Voigt waves in homogenized particulate composites based on isotropic dielectric components

TL;DR

This study investigates how the orientation, shape, size, and volume fraction of isotropic dielectric particles in homogenized composites influence the support and propagation of Voigt waves, a unique optical phenomenon.

Contribution

It extends the Bruggeman homogenization formalism to analyze the effects of particle characteristics on Voigt wave support in biaxial HCMs.

Findings

Voigt wave propagation directions are highly sensitive to particle orientation and volume fraction.

Support for Voigt waves depends critically on particle size and volume fraction.

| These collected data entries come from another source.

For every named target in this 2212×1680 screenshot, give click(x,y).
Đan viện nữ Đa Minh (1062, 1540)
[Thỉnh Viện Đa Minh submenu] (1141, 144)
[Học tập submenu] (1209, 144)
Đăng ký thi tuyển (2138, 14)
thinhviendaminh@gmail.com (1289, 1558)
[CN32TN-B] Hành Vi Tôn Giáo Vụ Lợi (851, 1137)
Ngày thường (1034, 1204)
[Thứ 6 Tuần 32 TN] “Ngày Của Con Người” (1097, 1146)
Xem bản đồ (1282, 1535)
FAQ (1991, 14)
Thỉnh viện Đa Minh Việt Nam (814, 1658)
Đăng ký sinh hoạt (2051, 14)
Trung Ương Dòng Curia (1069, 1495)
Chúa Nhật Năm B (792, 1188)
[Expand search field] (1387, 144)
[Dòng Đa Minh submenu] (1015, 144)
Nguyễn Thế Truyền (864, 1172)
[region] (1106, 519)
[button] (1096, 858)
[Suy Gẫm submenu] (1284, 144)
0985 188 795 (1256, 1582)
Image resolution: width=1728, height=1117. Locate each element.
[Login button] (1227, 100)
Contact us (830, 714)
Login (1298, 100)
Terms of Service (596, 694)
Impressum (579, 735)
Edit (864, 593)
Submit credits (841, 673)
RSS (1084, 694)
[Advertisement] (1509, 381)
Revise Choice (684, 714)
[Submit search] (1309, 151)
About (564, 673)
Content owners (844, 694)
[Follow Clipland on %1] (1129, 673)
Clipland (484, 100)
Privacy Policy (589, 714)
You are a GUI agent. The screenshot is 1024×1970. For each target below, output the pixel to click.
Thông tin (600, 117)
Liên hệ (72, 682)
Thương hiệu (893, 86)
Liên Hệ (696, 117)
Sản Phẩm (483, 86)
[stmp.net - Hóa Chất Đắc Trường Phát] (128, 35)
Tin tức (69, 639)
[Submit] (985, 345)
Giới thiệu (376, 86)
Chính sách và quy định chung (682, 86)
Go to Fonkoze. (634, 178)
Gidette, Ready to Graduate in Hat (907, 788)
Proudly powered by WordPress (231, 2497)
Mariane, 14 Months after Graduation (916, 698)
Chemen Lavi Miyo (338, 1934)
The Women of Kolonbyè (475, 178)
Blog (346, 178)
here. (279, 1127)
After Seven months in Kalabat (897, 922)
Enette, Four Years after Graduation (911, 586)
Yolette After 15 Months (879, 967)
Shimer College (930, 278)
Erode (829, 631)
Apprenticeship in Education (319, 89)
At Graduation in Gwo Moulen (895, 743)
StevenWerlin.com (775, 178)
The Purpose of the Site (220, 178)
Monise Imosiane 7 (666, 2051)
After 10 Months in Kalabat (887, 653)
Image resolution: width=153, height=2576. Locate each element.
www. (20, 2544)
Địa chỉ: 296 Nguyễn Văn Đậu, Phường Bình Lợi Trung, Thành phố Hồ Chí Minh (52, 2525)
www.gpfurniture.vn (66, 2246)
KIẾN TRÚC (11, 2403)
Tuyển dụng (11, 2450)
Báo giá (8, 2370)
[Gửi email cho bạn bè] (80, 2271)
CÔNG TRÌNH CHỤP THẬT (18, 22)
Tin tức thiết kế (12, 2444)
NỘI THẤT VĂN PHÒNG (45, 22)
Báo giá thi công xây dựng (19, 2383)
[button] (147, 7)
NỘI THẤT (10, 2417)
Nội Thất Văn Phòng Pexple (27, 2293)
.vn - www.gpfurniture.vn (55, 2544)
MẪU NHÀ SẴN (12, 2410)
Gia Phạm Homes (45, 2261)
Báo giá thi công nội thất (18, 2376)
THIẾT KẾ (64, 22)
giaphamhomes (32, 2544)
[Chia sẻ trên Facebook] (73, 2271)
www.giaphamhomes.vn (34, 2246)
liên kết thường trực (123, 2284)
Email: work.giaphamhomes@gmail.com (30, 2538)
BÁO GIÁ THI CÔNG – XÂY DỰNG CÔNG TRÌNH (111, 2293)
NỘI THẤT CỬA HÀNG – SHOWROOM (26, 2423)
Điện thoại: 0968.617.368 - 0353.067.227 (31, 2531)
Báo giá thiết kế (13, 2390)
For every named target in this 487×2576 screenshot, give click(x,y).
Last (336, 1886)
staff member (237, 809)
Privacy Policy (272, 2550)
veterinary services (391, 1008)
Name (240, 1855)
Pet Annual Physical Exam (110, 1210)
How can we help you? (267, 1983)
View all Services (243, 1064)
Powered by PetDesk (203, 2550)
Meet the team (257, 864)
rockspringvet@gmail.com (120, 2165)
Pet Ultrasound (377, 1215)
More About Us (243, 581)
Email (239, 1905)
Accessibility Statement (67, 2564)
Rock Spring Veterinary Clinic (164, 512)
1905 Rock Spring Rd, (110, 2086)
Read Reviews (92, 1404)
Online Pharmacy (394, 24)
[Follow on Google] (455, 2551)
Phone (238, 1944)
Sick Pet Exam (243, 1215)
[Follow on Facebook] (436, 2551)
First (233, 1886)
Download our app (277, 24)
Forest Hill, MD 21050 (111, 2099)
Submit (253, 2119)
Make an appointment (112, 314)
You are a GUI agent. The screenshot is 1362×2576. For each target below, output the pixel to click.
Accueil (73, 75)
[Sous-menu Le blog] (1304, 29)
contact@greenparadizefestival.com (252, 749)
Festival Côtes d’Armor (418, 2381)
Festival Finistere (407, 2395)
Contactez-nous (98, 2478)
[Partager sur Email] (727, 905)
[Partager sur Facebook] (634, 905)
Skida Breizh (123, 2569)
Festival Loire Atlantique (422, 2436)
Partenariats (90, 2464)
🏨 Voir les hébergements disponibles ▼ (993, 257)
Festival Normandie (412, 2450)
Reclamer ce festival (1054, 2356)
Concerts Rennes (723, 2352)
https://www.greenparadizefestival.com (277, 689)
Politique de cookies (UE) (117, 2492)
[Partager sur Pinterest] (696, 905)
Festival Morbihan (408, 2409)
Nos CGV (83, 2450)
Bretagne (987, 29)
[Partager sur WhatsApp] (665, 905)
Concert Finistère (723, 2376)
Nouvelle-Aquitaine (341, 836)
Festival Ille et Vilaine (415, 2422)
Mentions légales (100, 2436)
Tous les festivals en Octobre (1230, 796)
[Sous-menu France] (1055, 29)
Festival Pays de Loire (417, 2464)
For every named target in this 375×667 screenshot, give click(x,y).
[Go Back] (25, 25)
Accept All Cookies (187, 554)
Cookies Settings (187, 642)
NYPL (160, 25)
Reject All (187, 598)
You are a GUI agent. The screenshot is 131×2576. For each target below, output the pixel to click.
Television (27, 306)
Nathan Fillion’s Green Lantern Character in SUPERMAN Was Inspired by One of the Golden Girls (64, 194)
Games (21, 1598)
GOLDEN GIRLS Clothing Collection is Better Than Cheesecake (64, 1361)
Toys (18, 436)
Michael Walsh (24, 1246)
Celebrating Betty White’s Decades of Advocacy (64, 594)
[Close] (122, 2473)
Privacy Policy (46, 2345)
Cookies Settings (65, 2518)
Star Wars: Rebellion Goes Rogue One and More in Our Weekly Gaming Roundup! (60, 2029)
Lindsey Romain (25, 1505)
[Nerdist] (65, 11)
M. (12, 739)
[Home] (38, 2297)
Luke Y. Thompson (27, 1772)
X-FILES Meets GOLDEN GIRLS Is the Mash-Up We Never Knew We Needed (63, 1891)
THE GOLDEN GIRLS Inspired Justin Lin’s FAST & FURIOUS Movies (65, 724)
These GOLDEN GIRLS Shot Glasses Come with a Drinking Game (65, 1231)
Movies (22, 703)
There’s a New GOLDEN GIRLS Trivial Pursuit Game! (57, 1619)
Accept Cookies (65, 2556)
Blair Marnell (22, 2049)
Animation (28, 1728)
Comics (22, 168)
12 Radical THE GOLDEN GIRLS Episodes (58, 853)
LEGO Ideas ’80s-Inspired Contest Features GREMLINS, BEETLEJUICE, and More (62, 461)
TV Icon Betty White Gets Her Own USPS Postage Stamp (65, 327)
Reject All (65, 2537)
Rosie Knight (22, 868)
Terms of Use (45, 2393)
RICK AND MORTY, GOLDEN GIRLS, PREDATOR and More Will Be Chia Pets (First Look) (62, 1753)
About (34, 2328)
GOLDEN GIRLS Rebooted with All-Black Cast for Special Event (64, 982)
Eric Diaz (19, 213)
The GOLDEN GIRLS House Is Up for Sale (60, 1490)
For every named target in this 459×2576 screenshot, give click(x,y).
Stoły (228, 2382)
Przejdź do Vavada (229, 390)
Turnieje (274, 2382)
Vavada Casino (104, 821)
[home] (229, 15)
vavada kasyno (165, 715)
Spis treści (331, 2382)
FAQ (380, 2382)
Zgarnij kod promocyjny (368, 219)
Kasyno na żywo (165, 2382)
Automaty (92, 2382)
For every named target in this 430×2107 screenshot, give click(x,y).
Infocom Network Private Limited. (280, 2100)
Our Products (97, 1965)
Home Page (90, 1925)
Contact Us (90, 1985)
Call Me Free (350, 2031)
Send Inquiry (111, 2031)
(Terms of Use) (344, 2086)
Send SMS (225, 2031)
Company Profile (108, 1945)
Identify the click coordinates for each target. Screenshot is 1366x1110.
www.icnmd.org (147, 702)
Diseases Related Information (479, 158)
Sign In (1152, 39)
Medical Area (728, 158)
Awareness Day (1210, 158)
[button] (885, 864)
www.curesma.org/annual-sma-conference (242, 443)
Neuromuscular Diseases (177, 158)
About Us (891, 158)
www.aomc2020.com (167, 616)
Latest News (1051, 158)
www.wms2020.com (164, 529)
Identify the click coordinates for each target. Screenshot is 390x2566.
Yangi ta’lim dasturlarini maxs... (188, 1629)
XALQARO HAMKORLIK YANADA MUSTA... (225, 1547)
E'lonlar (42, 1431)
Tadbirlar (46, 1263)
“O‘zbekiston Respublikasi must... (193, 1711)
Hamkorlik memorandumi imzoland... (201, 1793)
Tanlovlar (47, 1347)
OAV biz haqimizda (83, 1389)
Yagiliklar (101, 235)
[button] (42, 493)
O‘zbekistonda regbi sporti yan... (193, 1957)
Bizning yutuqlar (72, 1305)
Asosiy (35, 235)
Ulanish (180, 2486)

Shape and size of particles have less influence on Voigt wave propagation.

Abstract

Homogenized composite materials (HCMs) can support a singular form of optical propagation, known as Voigt wave propagation, while their component materials do not. This phenomenon was investigated for biaxial HCMs arising from nondissipative isotropic dielectric component materials. The biaxiality of these HCMs stems from the oriented spheroidal shapes of the particles which make up the component materials. An extended version of the Bruggeman homogenization formalism was used to investigate the influence of component particle orientation, shape and size, as well as volume fraction of the component materials, upon Voigt wave propagation. Our numerical studies revealed that the directions in which Voigt waves propagate is highly sensitive to the orientation of the component particles and to the volume fraction of the component materials, but less sensitive to the shape of the component particles and less sensitive still to the size of the component particles. Furthermore, whether or not such an HCM supports Voigt wave propagation at all is critically dependent upon the size of the component particles and, in certain cases, upon the volume fraction of the component materials.